Будущее

Будущее

Дмитрий Глуховский

— Хесус… Хороший человек. Бросить все и умчаться на край света ради своей девчонки… Живой человек. В этом его слабость. Ему немного осталось, — бормочет Беатрис. — Он ничего не успеет сделать. Он проиграл.
— Ради какой девчонки? Где он?!
— Как ее зовут? Аннели? Сказал, что наконец нашел ее… Олаф стреляет.

Вместо того чтобы принять пули телом Беатрис, вместо того чтобы дать ей облегчение, я успеваю вытолкнуть ее, уберечь — и принимаю ожог за нее. Левое плечо. Опять мое левое плечо. Потом — раз! раз! раз! — прыгает ствол, перепонки растягиваются, в ушах звон, Олаф качается, перегибается, укладывается спать лицом вниз.
Беатрис падает на стол, склянки катятся, сыплются на пол, она подбирает их, тяжело, через бок, садится.
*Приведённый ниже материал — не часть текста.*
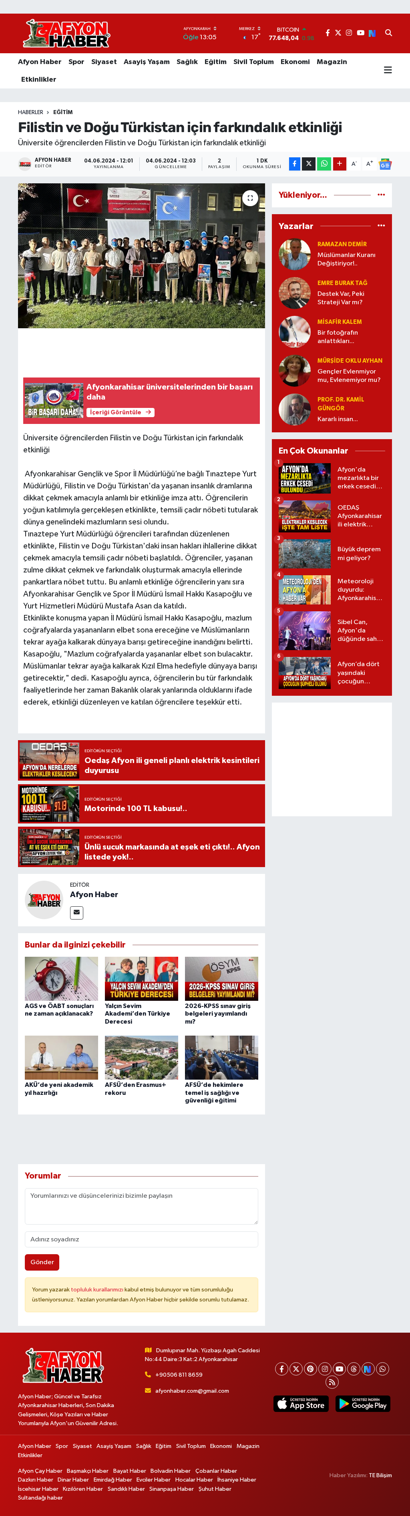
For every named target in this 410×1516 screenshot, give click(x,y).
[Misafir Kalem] (295, 331)
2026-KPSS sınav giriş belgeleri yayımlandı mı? (218, 1013)
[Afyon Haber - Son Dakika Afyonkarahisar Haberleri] (66, 33)
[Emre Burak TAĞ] (295, 292)
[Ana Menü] (388, 71)
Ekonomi (295, 62)
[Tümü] (381, 195)
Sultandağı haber (40, 1498)
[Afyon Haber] (44, 899)
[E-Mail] (76, 913)
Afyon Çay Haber (40, 1471)
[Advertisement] (332, 759)
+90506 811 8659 (179, 1375)
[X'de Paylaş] (309, 164)
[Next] (368, 1368)
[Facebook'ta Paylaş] (294, 164)
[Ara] (388, 33)
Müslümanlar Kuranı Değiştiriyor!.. (347, 259)
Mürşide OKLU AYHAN (350, 361)
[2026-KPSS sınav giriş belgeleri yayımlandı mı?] (221, 978)
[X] (296, 1368)
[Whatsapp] (382, 1368)
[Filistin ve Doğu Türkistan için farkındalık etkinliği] (141, 255)
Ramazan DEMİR (342, 244)
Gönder (42, 1262)
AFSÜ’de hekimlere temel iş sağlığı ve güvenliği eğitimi (214, 1092)
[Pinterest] (310, 1368)
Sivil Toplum (253, 62)
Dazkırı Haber (35, 1480)
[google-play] (363, 1404)
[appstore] (301, 1404)
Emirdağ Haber (113, 1480)
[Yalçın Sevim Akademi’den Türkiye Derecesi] (141, 978)
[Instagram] (325, 1368)
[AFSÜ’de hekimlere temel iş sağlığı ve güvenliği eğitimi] (221, 1057)
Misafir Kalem (340, 322)
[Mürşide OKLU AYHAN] (295, 370)
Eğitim (216, 62)
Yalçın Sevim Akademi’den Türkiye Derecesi (137, 1013)
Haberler (30, 112)
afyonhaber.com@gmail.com (192, 1391)
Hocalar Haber (194, 1480)
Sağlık (187, 62)
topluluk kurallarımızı (98, 1290)
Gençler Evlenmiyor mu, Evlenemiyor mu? (349, 376)
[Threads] (353, 1368)
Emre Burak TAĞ (343, 283)
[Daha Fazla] (339, 164)
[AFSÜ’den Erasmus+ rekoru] (141, 1057)
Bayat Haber (129, 1471)
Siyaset (104, 62)
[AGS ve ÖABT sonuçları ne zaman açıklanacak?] (61, 978)
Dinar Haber (73, 1480)
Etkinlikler (38, 79)
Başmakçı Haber (88, 1471)
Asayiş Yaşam (147, 62)
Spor (76, 62)
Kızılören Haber (83, 1489)
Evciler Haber (154, 1480)
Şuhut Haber (215, 1489)
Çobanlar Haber (216, 1471)
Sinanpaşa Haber (171, 1489)
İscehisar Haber (38, 1489)
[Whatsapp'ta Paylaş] (324, 164)
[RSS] (332, 1382)
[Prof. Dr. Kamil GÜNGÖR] (295, 409)
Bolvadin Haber (171, 1471)
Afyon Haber (40, 62)
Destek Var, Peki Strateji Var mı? (341, 298)
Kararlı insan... (338, 419)
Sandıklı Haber (126, 1489)
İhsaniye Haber (236, 1480)
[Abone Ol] (385, 164)
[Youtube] (339, 1368)
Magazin (332, 62)
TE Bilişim (380, 1475)
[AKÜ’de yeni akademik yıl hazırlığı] (61, 1057)
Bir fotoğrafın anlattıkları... (338, 337)
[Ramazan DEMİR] (295, 254)
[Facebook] (281, 1368)
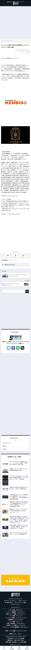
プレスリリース (12, 260)
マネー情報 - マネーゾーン (16, 621)
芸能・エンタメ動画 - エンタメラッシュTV (16, 630)
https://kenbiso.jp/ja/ (13, 195)
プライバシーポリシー (11, 600)
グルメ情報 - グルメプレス (16, 610)
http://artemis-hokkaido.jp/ (15, 214)
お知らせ (4, 446)
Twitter (8, 350)
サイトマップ (23, 600)
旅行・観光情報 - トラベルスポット (16, 623)
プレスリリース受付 (21, 602)
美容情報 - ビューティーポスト (16, 619)
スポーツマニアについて (16, 598)
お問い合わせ (9, 602)
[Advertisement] (15, 22)
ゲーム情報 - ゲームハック (16, 615)
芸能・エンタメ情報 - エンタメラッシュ (16, 614)
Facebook (13, 350)
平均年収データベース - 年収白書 (16, 638)
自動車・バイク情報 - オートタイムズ (16, 625)
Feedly (18, 350)
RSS (22, 350)
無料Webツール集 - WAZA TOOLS (16, 640)
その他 (4, 449)
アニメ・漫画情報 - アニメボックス (16, 612)
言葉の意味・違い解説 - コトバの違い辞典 (16, 642)
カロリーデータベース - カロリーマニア (16, 636)
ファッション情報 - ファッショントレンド (16, 617)
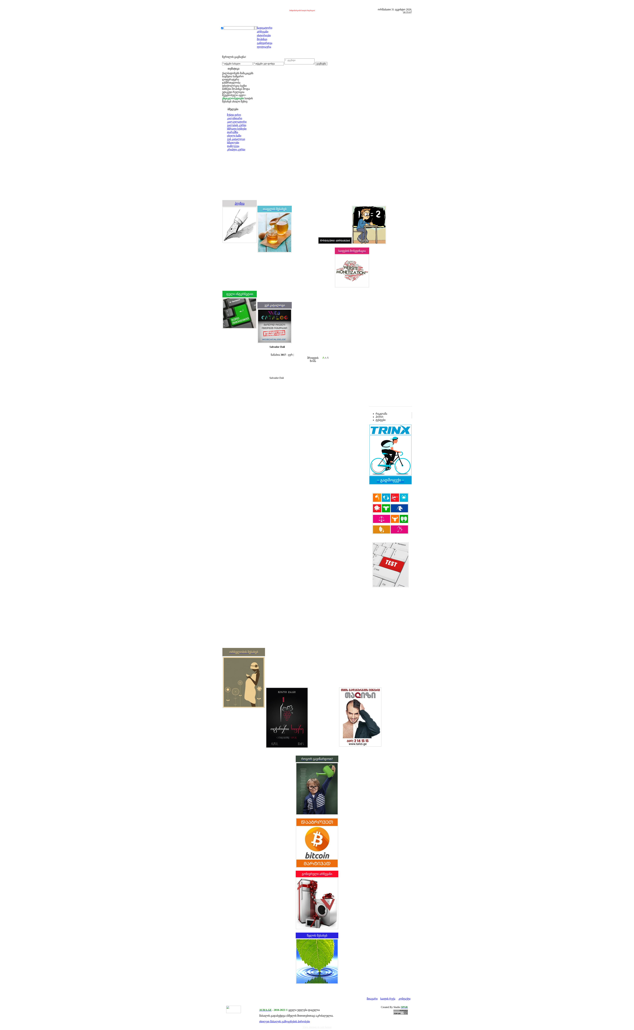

— У него есть душа, у Хесуса. Бездушный человек не слышит совести, ни о чем не жалеет, а Хесус — сплошное раскаяние.
Я переворачиваю Олафа лицом вверх, поднимаю выроненный им пистолет. Он жив, хотя пузо у него все красно-черное.
— Рокамора уехал к Аннели?! Куда?! Говори!
Олаф молчит, только дышит, дышит быстро и неглубоко, и с каждым выдохом из него, как из уточки для ванной, бьют слабые струйки.

Рокамора поехал туда. Шрейер говорил, на него работают взломщики… Он мог засечь локацию, в которой я включал коммуникатор Аннели. Вот почему его нет… Его самого и его людей.
Я должен узнать у отца Андре, все ли в порядке. Все ли в порядке с ней…
— Знаешь эту шутку? — бормочет Беатрис. — Переменная Ефуни… Он говорил, что те же сегменты ДНК, которые отвечали за старение, имели и другую функцию. Отвечали за душу. А мы перекодировали их. И никто не знает, что мы там вставили себе вместо души.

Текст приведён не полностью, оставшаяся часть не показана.